Damselfly, order Odonata, suborder Zygoptera.
Robert Oelman
By Jeffrey Kluger
April 18, 2018

Nobody went to Colombia to get well in the early 1990s. Actually, few people went there even to visit—what with the drug wars and the political wars and the State Department warnings against traveling anywhere in the country.

But Robert Oelman did go to Colombia in that dangerous era, and what he found there was peace and purpose. It was, improbably, the country’s insect life that was responsible, and their story—Oelman’s and the katydids’ and the mantises’ and the leaf hoppers’—is told in the dazzling new documentary Learning to See, which premiered in March at the SXSW Film Festival and has just been released on iTunes, Amazon and other video-on-demand platforms.

Learning to See, produced and directed by Oelman’s son Jake, is, at bottom, a tale about insect photography—which is not usually the stuff of compelling narrative. But the story of the photographer and the startling quality of his photographs change all of that. Oelman was, in his first career, a psychologist, but it was a role that came not to suit him. The pain of his patients and his inability to help them all grew to be too much for him. “[He] felt he was failing his patients and his patients were failing him,” says Oelman’s brother Bradford in the film.

“It was time,” Oelman says, “for me to go do something else.”

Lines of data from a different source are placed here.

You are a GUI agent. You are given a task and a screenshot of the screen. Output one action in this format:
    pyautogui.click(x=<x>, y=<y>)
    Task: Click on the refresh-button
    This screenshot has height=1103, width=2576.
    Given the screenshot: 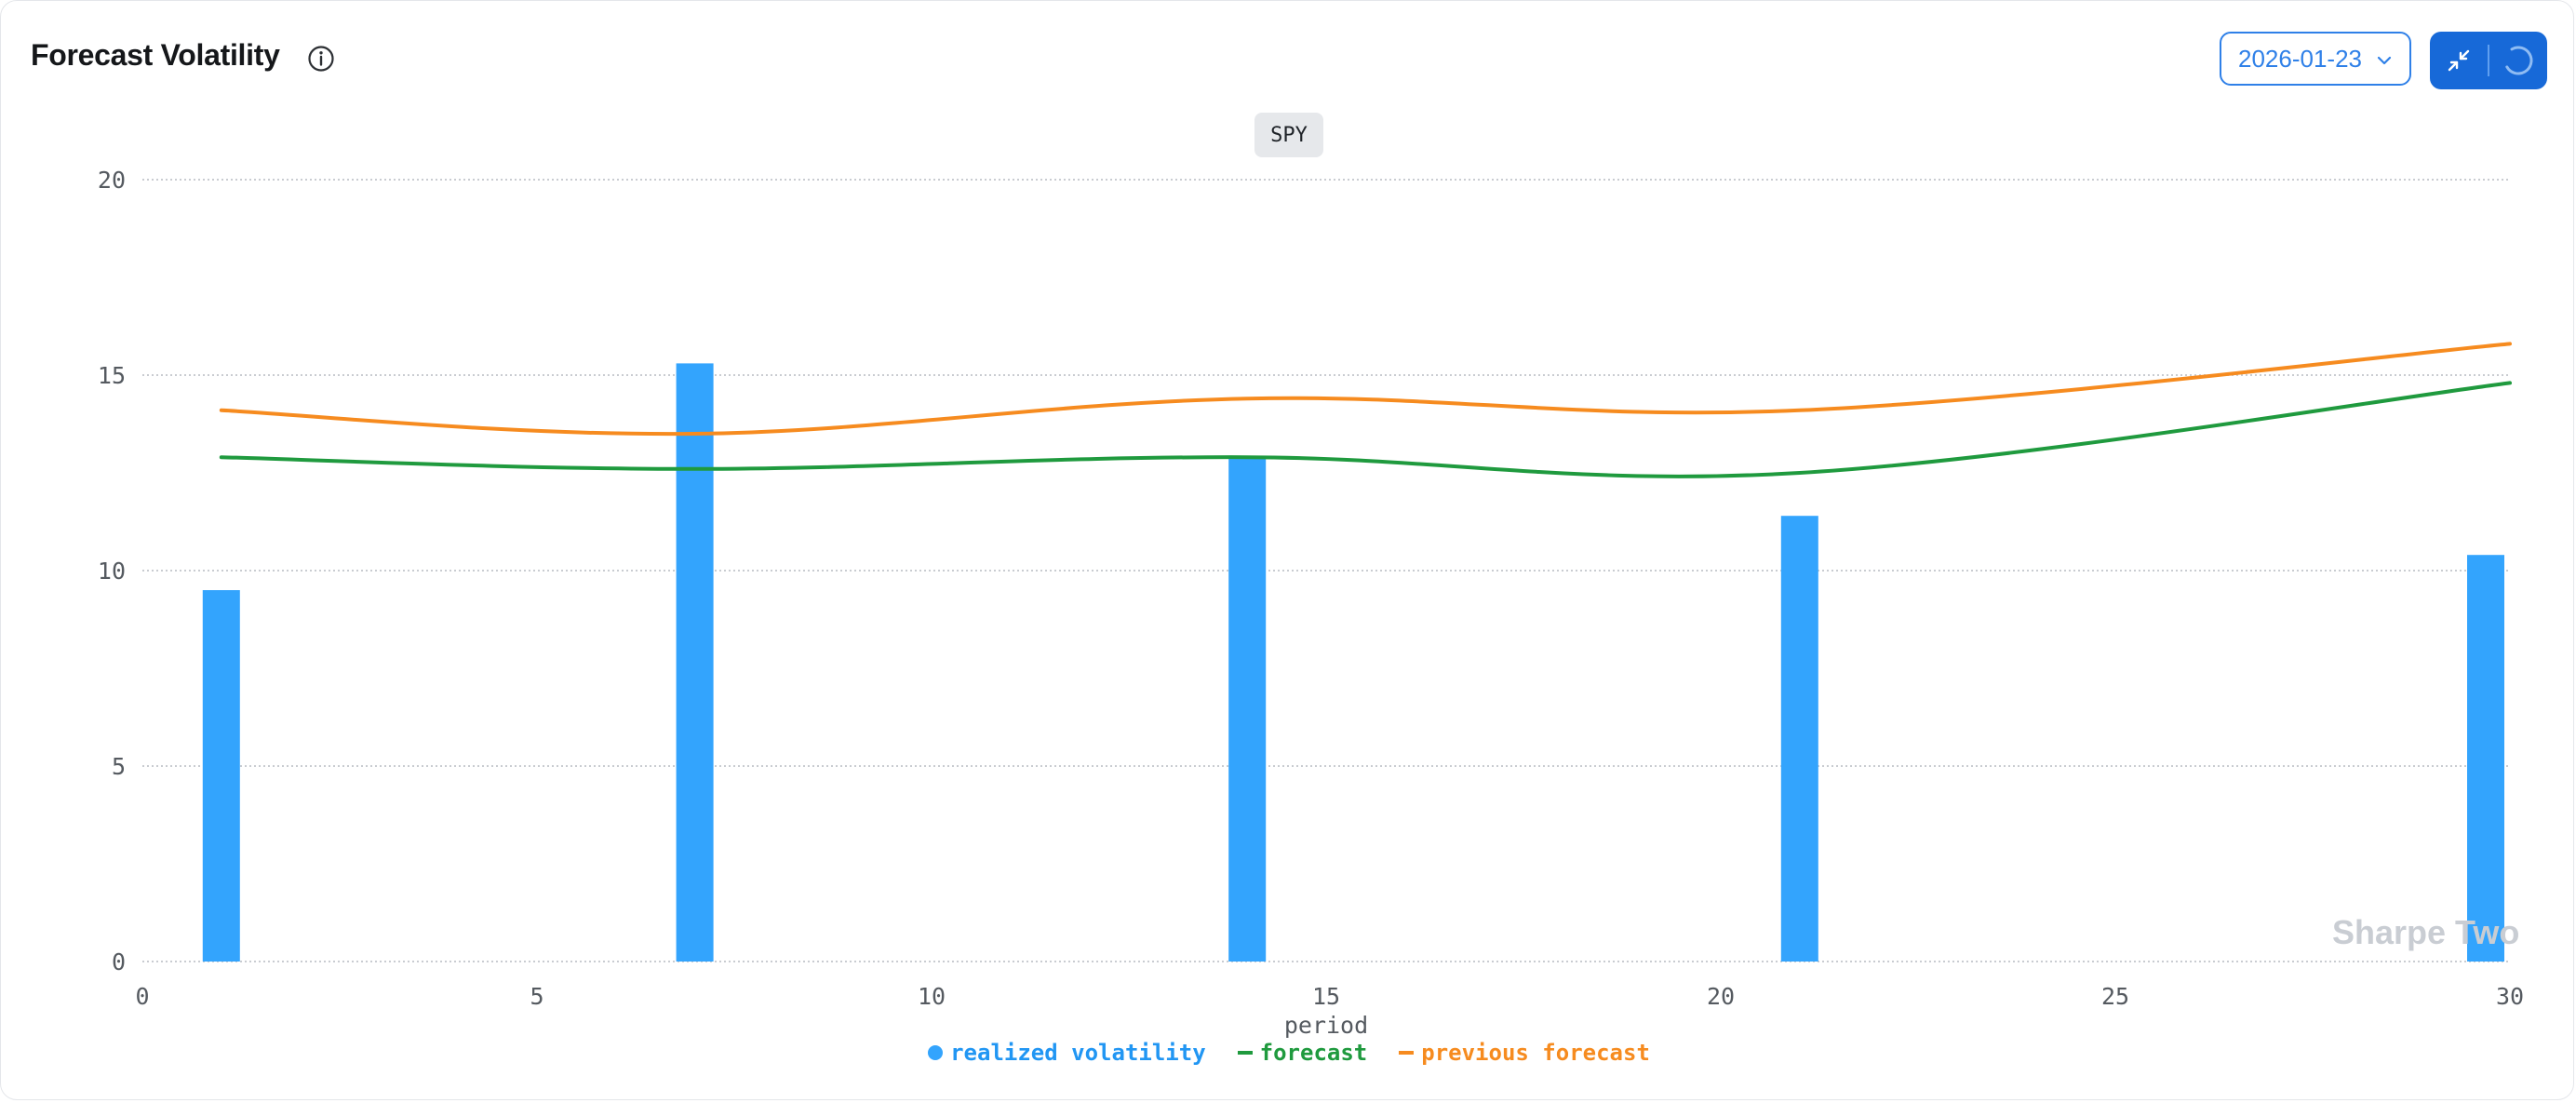 What is the action you would take?
    pyautogui.click(x=2518, y=60)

That something else revealed itself to him in the pages of Love in the Time of Cholera, the celebrated novel by Colombian Nobel Laureate Gabriel García Márquez. Oelman was struck by both the story the book told and the picture it painted of the ease and openness of the people of Colombia. And he was struck especially by one line describing one character: “He allowed himself to be swayed by his conviction that human beings are not born once, but that life obliges them over and over to give birth to themselves.”

Oelman decided to do just that, giving up his practice in Boston and relocating to Colombia. He bought a plot of land in the mountains just outside of Cali and restored a finca—or country house—there. Ultimately, he began photographing the life on his land, beginning with hummingbirds, which he learned are impossible to photograph—or at least photograph well—without a very high speed shutter and a close-up lens. From there he moved to insects.

Frontal grasshoppers.
Robert Oelman

It is impossible to watch Learning to See without feeling some—quite a lot, actually—of the wonder and respect Oelman feels in the presence of his subjects. That is not an easy thing to achieve. The human aversion to bugs is old and it runs deep, so much so that it inspired the 2013 book The Infested Mind: Why Humans Fear, Loathe and Love Insects. The fear and loathing part comes from the genuine menace insects pose—stinging, biting, carrying disease—as well as from what we see as the exceeding creepiness of their body plans. They are like us—with heads, limbs, eyes, mouths—but so very different too that they cross the line from intriguing to revolting.

And yet there’s the love, and that’s what Oelman’s pictures find. They find it in the dazzling colors of bugs; in their extraordinary mix of textures—the armored mantises, the pulpous caterpillars, the diaphanous wings of the flying insects. They find it, too, in the extraordinary ability of some insects to camouflage themselves. Deer and leopards may be dappled or spotted to blend in with forest lighting, but if one is standing in front of you, there no mistaking the fact that it’s there. But the leaf-mimicking katydid—with what appear to be the same brown spots, the same mold markings, even the same missing pieces on its wings as old, damaged leaves—can vanish entirely into its surroundings.

“Whatever a leaf can be, these guys are mimicking,” Oelman says.

Insects mimic personality too, and while that is surely just the human observer imposing human traits on an animal that may not even have any meaningful consciousness, the impression is there all the same. Oelman says that some of his subjects seem almost to be posing for him, which would be nonsense—is nonsense—except that as you watch their behavior, it’s hard not to share that anthropomorphic illusion. The mantises more than most seem almost to have an eerie awareness of the giants with their cameras standing around them. Oelman concedes that this is probably just a biomechanical trick: alone among the insects he photographs, mantises have the ability to pivot their heads on flexible necks—to look back at the camera as the camera looks at them.

Ultimately, Learning to See makes a case not just for the beauty of bugs, but for the worth of bugs. They are a foundation of the food web, yes. But they are also creatures in full—complicated, elegantly built, living elaborate lives most of us never even consider. “If something is small, human beings ignore it,” Oelman says in the film. “And that’s a big problem.” It’s a problem Learning to See could go a long way to rectifying.